[Saved data entries]
● ● ● ●
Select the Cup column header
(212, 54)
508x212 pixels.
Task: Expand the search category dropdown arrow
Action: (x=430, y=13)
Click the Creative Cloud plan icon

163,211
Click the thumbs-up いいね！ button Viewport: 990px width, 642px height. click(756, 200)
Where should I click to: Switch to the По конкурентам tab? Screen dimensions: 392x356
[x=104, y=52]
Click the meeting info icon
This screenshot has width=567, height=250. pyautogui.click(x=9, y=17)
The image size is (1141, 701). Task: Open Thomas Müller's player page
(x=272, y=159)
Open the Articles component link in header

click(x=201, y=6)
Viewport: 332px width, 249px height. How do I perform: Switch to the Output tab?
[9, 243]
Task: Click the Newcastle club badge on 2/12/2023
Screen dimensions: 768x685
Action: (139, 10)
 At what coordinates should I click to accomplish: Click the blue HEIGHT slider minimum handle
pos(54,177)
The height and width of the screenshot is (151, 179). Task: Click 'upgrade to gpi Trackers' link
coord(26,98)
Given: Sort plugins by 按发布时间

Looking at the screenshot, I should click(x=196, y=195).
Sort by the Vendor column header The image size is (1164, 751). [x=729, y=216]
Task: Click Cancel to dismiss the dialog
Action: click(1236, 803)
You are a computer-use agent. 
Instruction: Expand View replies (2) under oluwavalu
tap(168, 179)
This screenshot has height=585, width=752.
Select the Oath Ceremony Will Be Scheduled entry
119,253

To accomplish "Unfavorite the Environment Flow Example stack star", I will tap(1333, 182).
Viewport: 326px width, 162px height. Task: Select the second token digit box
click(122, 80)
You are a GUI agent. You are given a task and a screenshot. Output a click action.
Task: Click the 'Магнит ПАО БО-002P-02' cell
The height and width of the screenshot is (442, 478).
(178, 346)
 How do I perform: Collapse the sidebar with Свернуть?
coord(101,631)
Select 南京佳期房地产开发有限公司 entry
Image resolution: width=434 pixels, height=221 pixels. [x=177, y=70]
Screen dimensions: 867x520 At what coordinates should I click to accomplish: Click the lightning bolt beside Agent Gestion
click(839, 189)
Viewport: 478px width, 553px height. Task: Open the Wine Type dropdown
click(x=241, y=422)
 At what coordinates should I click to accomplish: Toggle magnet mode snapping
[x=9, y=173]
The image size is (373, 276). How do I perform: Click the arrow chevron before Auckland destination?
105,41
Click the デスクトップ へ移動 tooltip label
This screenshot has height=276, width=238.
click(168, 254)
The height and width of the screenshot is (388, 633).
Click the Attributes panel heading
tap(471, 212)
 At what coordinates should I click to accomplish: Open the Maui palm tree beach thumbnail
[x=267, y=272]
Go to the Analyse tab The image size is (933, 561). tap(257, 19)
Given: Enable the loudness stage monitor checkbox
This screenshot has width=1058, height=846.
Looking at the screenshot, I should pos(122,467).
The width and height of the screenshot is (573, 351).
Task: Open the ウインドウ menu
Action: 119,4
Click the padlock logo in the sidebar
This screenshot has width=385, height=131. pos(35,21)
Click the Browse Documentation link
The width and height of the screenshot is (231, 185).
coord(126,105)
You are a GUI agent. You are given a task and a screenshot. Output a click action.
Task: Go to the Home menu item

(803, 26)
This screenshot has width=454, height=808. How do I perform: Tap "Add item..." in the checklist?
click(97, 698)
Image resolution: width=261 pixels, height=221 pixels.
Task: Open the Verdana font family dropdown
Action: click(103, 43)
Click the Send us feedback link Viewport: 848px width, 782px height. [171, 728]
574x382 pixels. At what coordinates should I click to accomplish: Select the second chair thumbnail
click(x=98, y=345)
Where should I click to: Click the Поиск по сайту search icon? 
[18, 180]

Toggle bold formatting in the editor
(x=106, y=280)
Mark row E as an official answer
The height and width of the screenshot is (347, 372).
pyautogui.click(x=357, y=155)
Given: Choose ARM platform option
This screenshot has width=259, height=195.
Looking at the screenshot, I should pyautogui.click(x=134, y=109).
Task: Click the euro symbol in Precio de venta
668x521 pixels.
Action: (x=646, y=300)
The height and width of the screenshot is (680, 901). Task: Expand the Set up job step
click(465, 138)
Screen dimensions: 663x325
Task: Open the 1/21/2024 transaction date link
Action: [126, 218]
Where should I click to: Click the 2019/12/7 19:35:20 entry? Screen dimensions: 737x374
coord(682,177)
● ● ● ●
__WORK INSTRUCTION__: Quote all the records. Keep every word exact.

__OUTPUT FOR THIS EXERCISE__:
Select the Cup column header
(212, 54)
508x212 pixels.
Task: Expand the search category dropdown arrow
Action: (x=430, y=13)
Click the Creative Cloud plan icon

163,211
Click the thumbs-up いいね！ button Viewport: 990px width, 642px height. click(756, 200)
Where should I click to: Switch to the По конкурентам tab? Screen dimensions: 392x356
[x=104, y=52]
Click the meeting info icon
This screenshot has width=567, height=250. pyautogui.click(x=9, y=17)
The image size is (1141, 701). Task: Open Thomas Müller's player page
(x=272, y=159)
Open the Articles component link in header

click(x=201, y=6)
Viewport: 332px width, 249px height. How do I perform: Switch to the Output tab?
[9, 243]
Task: Click the Newcastle club badge on 2/12/2023
Screen dimensions: 768x685
Action: (139, 10)
 At what coordinates should I click to accomplish: Click the blue HEIGHT slider minimum handle
pos(54,177)
The height and width of the screenshot is (151, 179). Task: Click 'upgrade to gpi Trackers' link
coord(26,98)
Given: Sort plugins by 按发布时间

Looking at the screenshot, I should click(x=196, y=195).
Sort by the Vendor column header The image size is (1164, 751). [x=729, y=216]
Task: Click Cancel to dismiss the dialog
Action: click(1236, 803)
You are a computer-use agent. 
Instruction: Expand View replies (2) under oluwavalu
tap(168, 179)
This screenshot has height=585, width=752.
Select the Oath Ceremony Will Be Scheduled entry
119,253

To accomplish "Unfavorite the Environment Flow Example stack star", I will tap(1333, 182).
Viewport: 326px width, 162px height. Task: Select the second token digit box
click(122, 80)
You are a GUI agent. You are given a task and a screenshot. Output a click action.
Task: Click the 'Магнит ПАО БО-002P-02' cell
The height and width of the screenshot is (442, 478).
(178, 346)
 How do I perform: Collapse the sidebar with Свернуть?
coord(101,631)
Select 南京佳期房地产开发有限公司 entry
Image resolution: width=434 pixels, height=221 pixels. [x=177, y=70]
Screen dimensions: 867x520 At what coordinates should I click to accomplish: Click the lightning bolt beside Agent Gestion
click(839, 189)
Viewport: 478px width, 553px height. Task: Open the Wine Type dropdown
click(x=241, y=422)
 At what coordinates should I click to accomplish: Toggle magnet mode snapping
[x=9, y=173]
The image size is (373, 276). How do I perform: Click the arrow chevron before Auckland destination?
105,41
Click the デスクトップ へ移動 tooltip label
This screenshot has height=276, width=238.
click(168, 254)
The height and width of the screenshot is (388, 633).
Click the Attributes panel heading
tap(471, 212)
 At what coordinates should I click to accomplish: Open the Maui palm tree beach thumbnail
[x=267, y=272]
Go to the Analyse tab The image size is (933, 561). tap(257, 19)
Given: Enable the loudness stage monitor checkbox
This screenshot has width=1058, height=846.
Looking at the screenshot, I should pos(122,467).
The width and height of the screenshot is (573, 351).
Task: Open the ウインドウ menu
Action: 119,4
Click the padlock logo in the sidebar
This screenshot has width=385, height=131. pos(35,21)
Click the Browse Documentation link
The width and height of the screenshot is (231, 185).
coord(126,105)
You are a GUI agent. You are given a task and a screenshot. Output a click action.
Task: Go to the Home menu item

(803, 26)
This screenshot has width=454, height=808. How do I perform: Tap "Add item..." in the checklist?
click(97, 698)
Image resolution: width=261 pixels, height=221 pixels.
Task: Open the Verdana font family dropdown
Action: click(103, 43)
Click the Send us feedback link Viewport: 848px width, 782px height. [171, 728]
574x382 pixels. At what coordinates should I click to accomplish: Select the second chair thumbnail
click(x=98, y=345)
Where should I click to: Click the Поиск по сайту search icon? 
[18, 180]

Toggle bold formatting in the editor
(x=106, y=280)
Mark row E as an official answer
The height and width of the screenshot is (347, 372).
pyautogui.click(x=357, y=155)
Given: Choose ARM platform option
This screenshot has width=259, height=195.
Looking at the screenshot, I should pyautogui.click(x=134, y=109).
Task: Click the euro symbol in Precio de venta
668x521 pixels.
Action: (x=646, y=300)
The height and width of the screenshot is (680, 901). Task: Expand the Set up job step
click(465, 138)
Screen dimensions: 663x325
Task: Open the 1/21/2024 transaction date link
Action: [126, 218]
Where should I click to: Click the 2019/12/7 19:35:20 entry? Screen dimensions: 737x374
coord(682,177)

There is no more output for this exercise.